_Given records:_

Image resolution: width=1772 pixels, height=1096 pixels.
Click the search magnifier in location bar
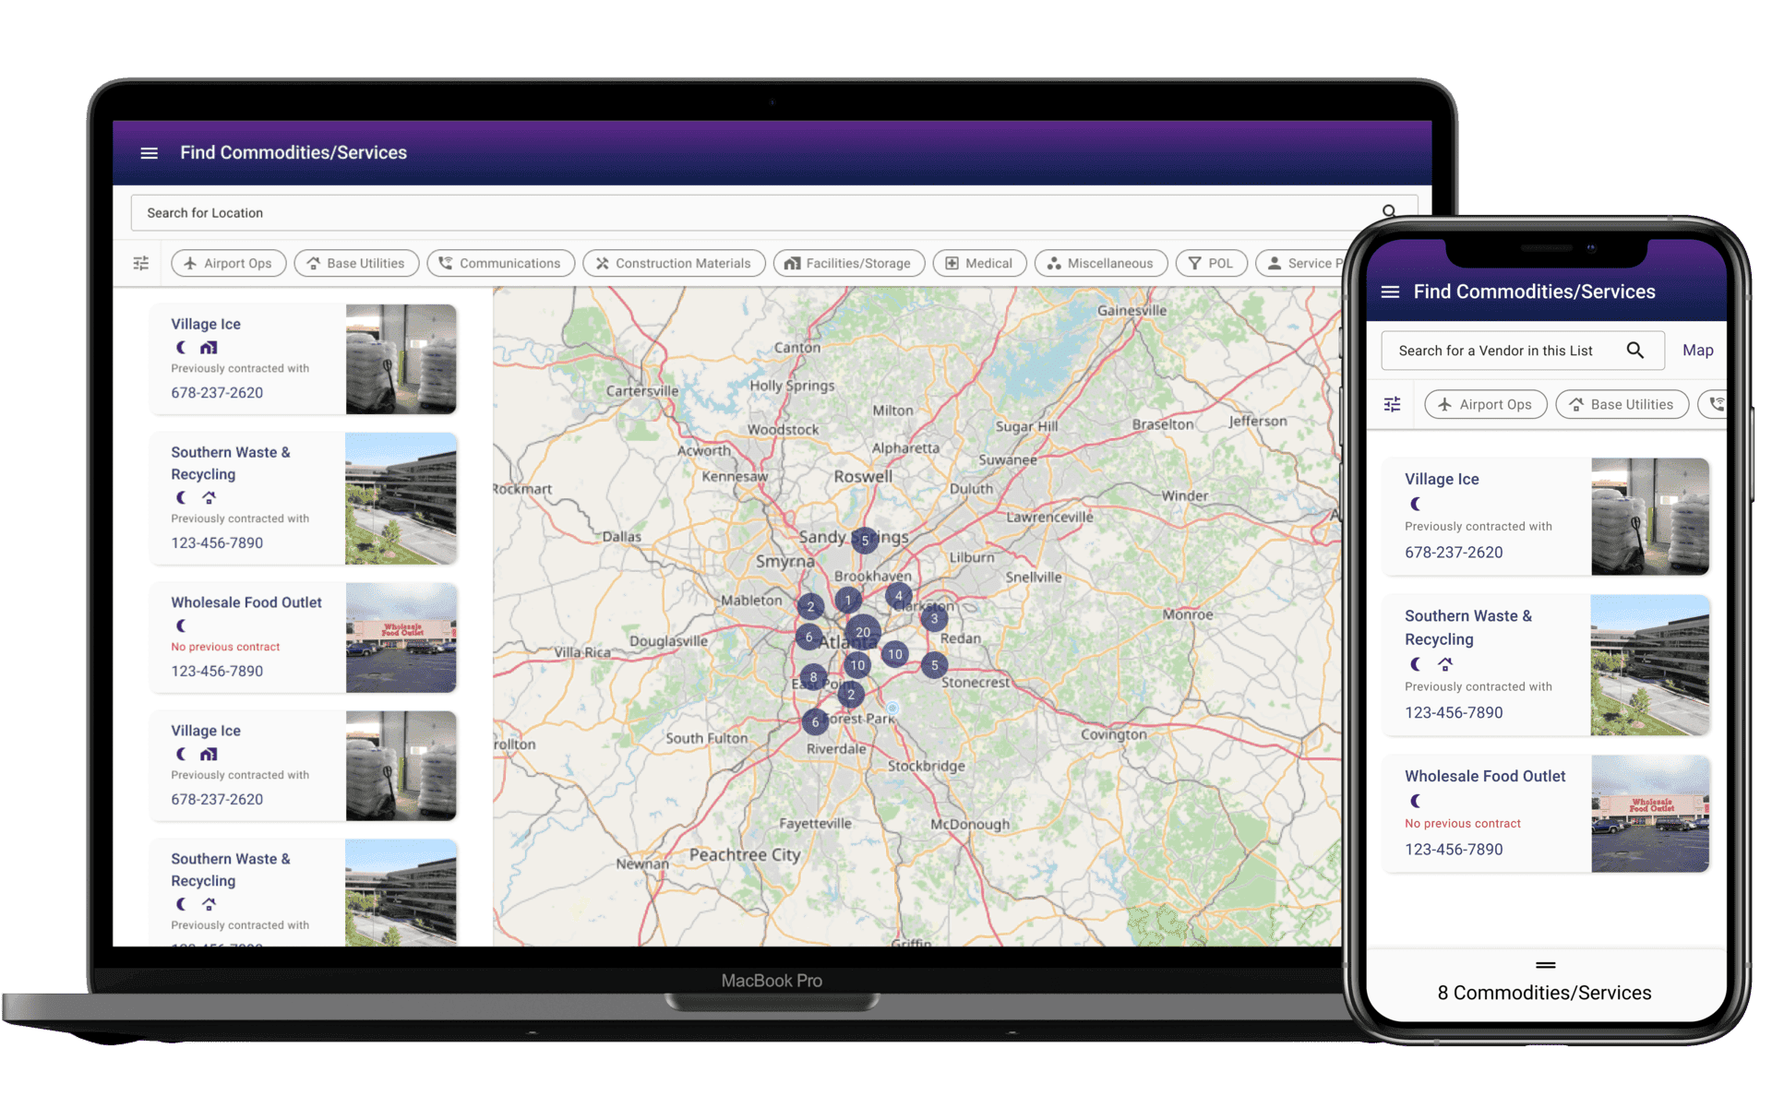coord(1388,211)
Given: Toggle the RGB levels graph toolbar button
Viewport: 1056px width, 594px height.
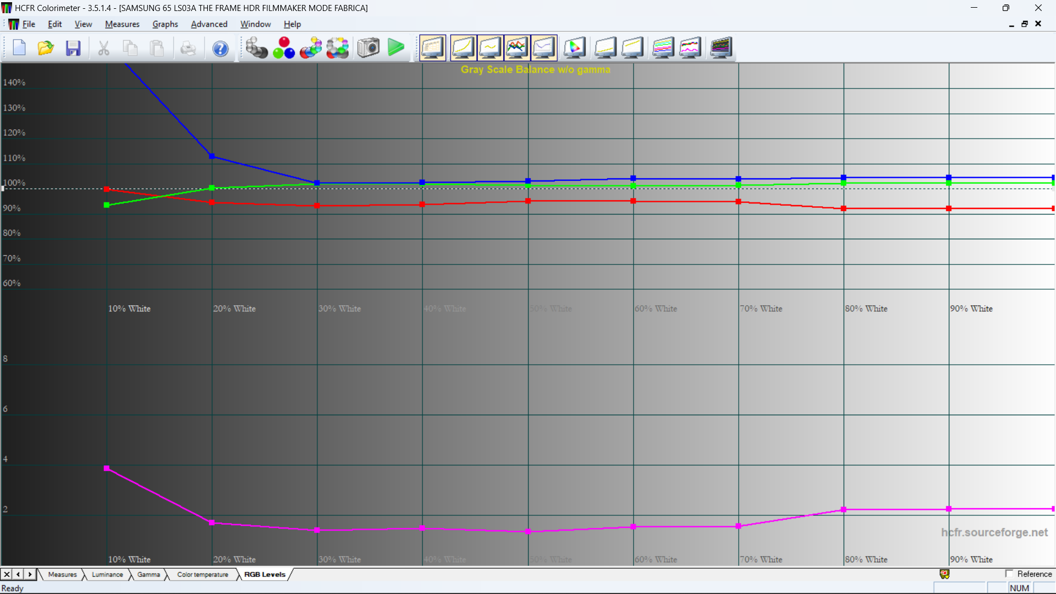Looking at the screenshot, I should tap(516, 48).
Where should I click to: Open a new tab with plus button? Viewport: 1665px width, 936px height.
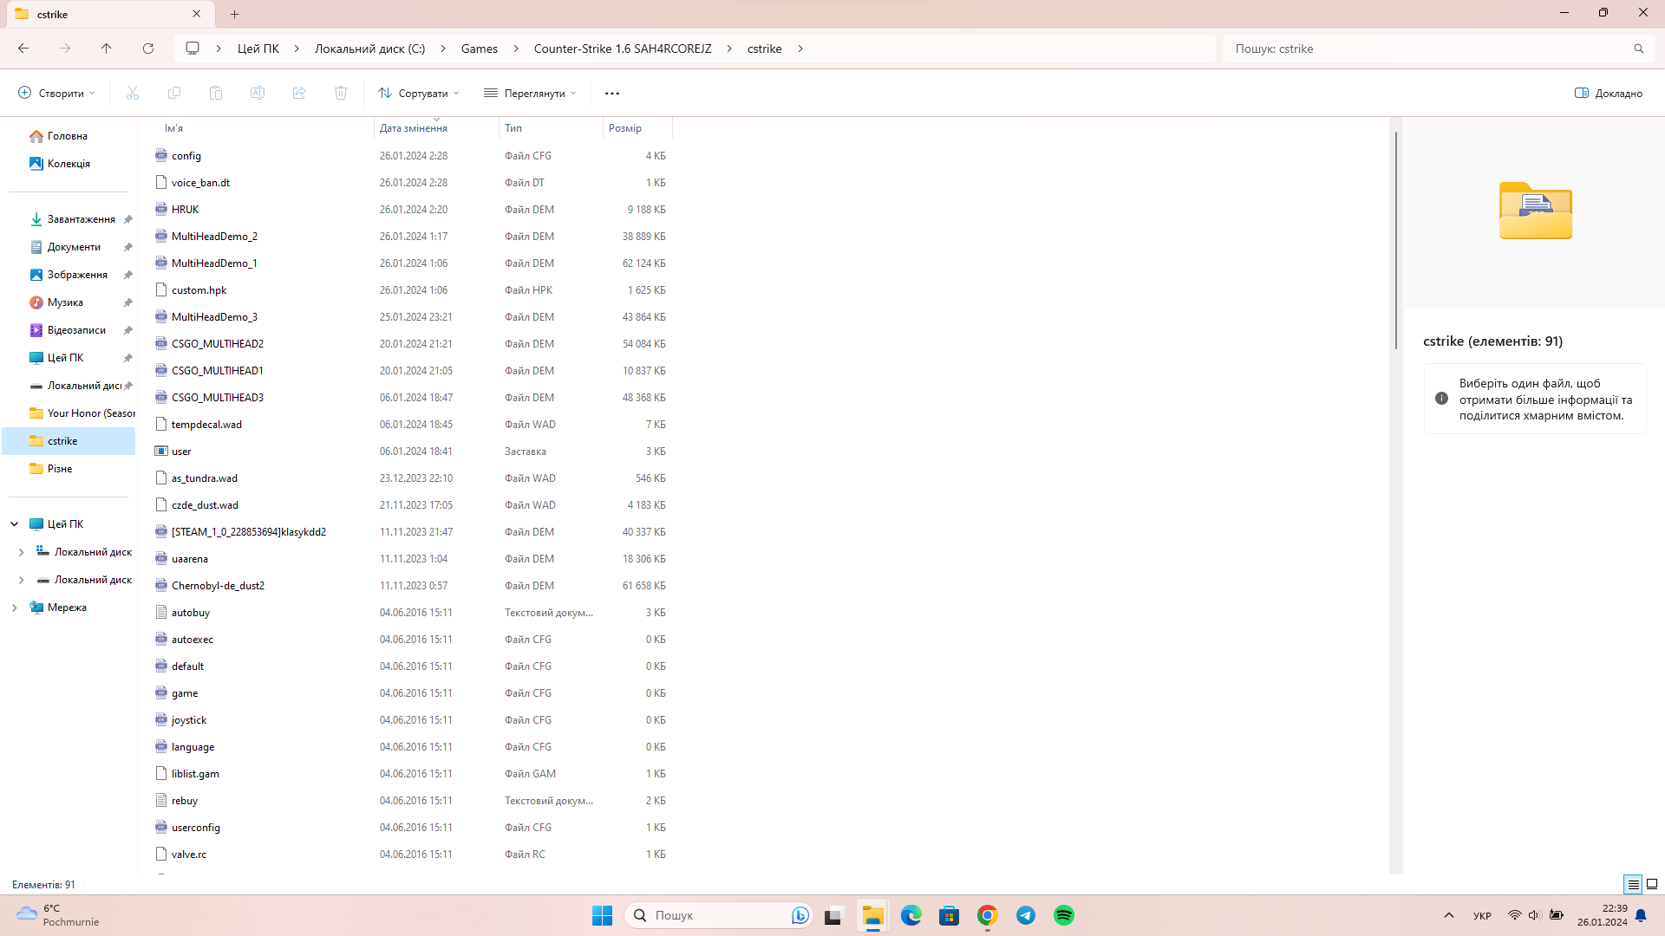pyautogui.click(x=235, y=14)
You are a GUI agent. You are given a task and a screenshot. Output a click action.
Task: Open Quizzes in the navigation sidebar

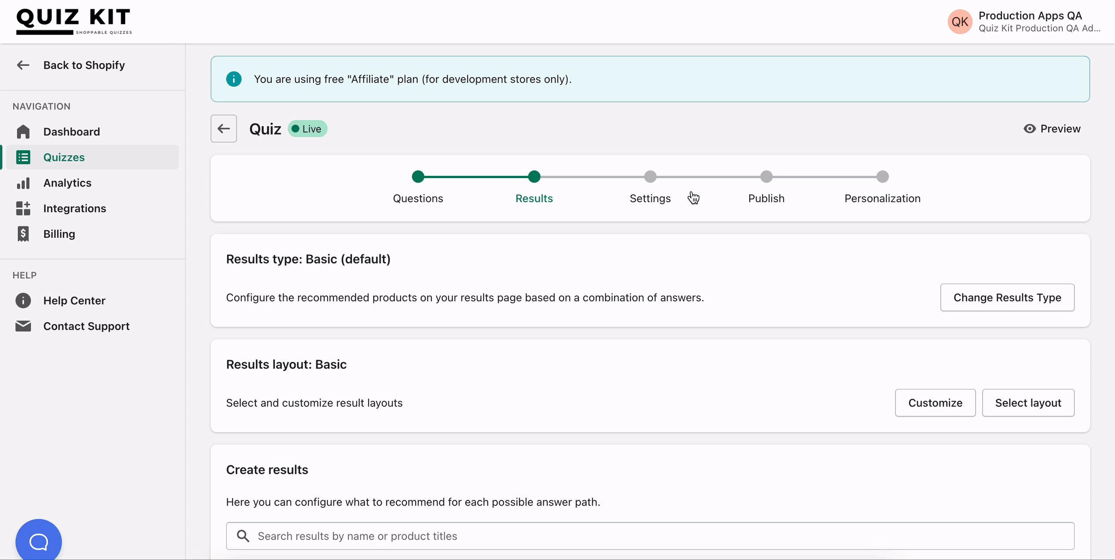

_Assignment:_
Copy the records above exactly, omitting every picture.

_Exercise output:_
Image resolution: width=1772 pixels, height=1096 pixels.
Click the search magnifier in location bar
coord(1388,211)
Given: Toggle the RGB levels graph toolbar button
Viewport: 1056px width, 594px height.
Looking at the screenshot, I should tap(516, 48).
Where should I click to: Open a new tab with plus button? Viewport: 1665px width, 936px height.
pyautogui.click(x=235, y=14)
You are a GUI agent. You are given a task and a screenshot. Output a click action.
Task: Open Quizzes in the navigation sidebar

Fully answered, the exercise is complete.